Roberts provides the voice of ant Zoc’s nurse friend, Hova. Much like Cameron Diaz’s Fiona in the “Shrek” films, Roberts doesn’t sound like an on-the-ball voice-over artist so much as the voice of someone famous who wanted to make a kids’ film. In the end, Lucas finds mentors in both Zoc and Hova, and they join forces to combat first a swarming fleet of wasps, then the pest exterminator (Giamatti) working this particular region of the ‘burbs.
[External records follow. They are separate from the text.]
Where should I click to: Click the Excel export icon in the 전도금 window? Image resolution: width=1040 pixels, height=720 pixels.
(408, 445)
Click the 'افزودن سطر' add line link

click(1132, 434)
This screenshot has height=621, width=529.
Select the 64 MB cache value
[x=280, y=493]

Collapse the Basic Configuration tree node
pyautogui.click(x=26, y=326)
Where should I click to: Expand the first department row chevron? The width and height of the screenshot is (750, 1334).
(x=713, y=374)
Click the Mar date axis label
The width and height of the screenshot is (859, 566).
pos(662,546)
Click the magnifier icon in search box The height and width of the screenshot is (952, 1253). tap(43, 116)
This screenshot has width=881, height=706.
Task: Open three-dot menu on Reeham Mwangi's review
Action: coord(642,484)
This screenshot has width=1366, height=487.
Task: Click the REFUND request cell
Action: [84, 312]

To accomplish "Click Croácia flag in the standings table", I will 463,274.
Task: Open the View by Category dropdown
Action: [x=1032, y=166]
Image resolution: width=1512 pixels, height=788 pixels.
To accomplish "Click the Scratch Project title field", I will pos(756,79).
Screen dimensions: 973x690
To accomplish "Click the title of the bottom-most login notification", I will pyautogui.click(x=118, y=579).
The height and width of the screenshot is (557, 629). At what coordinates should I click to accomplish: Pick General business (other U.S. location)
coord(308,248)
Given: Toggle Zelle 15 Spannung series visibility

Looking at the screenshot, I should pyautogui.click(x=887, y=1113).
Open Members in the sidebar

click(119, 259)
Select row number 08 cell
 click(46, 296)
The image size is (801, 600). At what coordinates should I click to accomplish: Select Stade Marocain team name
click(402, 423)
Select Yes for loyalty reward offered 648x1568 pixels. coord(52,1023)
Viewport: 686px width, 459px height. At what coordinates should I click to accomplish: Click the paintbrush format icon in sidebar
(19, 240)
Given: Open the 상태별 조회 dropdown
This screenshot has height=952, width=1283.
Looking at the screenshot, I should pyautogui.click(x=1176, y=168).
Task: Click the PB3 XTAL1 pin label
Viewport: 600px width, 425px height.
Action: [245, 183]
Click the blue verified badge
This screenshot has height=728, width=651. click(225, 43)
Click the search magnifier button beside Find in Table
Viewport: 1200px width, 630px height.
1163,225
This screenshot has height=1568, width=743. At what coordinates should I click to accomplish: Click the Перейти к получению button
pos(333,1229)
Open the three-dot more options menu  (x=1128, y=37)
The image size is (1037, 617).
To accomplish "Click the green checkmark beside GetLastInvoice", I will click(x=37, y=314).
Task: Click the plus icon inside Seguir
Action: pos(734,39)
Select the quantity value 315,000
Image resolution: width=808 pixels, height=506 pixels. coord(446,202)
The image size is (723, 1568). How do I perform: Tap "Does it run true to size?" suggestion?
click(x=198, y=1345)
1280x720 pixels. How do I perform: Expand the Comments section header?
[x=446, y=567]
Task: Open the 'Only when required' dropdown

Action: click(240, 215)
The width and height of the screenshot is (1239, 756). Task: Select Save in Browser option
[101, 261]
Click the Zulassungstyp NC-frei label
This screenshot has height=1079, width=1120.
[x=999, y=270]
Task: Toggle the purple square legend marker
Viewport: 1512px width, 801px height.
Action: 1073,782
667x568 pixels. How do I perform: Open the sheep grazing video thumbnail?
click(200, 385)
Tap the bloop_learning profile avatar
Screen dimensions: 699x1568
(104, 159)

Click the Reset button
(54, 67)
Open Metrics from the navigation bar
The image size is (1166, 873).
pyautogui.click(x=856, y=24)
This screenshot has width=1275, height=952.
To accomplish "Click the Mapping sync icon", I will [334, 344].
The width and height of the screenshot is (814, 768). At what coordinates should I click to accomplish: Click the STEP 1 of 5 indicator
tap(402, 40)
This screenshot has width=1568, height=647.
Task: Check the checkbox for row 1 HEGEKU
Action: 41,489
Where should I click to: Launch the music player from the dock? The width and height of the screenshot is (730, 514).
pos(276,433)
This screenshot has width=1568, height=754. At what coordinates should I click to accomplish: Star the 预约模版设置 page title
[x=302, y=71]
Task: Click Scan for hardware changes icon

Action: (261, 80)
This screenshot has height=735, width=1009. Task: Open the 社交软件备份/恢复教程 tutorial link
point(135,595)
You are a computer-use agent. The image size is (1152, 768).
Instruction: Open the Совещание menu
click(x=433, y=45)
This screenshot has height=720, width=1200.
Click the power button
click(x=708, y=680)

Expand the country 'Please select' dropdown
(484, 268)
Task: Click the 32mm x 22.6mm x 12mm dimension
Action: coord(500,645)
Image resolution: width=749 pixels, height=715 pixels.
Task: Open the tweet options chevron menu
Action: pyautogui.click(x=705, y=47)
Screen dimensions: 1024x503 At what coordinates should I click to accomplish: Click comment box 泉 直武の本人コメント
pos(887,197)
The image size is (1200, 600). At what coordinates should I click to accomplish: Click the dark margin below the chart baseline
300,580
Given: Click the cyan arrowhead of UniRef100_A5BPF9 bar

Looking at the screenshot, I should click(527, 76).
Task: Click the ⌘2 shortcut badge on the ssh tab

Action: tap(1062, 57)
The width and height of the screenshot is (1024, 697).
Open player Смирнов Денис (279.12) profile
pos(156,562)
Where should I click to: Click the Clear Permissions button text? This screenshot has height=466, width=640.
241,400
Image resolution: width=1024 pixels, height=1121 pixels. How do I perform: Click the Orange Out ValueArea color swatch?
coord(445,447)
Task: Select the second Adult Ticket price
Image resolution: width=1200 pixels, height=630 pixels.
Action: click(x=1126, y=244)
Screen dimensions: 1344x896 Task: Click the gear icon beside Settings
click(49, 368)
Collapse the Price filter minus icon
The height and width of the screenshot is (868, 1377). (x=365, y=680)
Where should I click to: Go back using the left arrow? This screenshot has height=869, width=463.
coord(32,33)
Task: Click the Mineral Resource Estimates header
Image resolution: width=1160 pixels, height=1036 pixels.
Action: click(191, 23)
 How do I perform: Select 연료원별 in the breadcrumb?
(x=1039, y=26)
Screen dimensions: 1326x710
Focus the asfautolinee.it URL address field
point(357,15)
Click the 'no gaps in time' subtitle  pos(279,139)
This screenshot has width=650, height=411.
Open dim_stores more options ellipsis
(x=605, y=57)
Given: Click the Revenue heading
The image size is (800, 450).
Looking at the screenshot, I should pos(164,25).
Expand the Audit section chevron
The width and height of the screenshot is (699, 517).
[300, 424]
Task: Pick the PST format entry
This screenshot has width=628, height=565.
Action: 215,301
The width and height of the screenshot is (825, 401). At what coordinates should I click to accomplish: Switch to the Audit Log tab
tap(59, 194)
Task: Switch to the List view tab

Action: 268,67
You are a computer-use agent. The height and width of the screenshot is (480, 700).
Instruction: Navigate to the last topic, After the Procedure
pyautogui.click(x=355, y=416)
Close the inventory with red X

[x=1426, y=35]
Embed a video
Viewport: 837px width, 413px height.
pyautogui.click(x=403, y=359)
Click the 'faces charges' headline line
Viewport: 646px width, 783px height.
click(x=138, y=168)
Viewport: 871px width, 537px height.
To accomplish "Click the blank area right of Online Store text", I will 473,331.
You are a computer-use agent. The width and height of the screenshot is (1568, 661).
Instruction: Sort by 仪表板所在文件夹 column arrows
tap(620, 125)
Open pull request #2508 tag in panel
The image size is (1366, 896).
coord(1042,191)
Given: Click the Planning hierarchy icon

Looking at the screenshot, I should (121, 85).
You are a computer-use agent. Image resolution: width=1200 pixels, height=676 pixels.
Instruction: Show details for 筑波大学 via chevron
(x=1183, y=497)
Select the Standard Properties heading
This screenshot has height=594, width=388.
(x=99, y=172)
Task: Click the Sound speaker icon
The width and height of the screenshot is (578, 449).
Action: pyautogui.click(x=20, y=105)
The neighborhood looks terrifyingly ordinary in Davis’ film. Instead of the retro stylings of Nickle’s original drawings, the film version of “The Ant Bully” settles for a prefab aesthetic of no satiric or straightforward distinction. The ants resemble the ants from “Antz.” The kids’ faces look like Chucky from “Child’s Play.” The current “Monster House,” far, far better than this thing, offers older kids and adults a universe that doesn’t look and feel like every other animated commodity in the marketplace. “The Ant Bully” does. It follows each emotional mood swing according to manufactured plan. It might as well be about lemmings.

*

‘The Ant Bully’

MPAA rating: PG for some mild rude humor and action

A Warner Bros. Pictures release. Writer-director John Davis. Based on the book by John Nickle. Producers Davis, Tom Hanks and Gary Goetzman. Editor Jon Price. Running time: 1 hour, 28 minutes.

In general release. Also in Imax 3-D in selected Imax venues.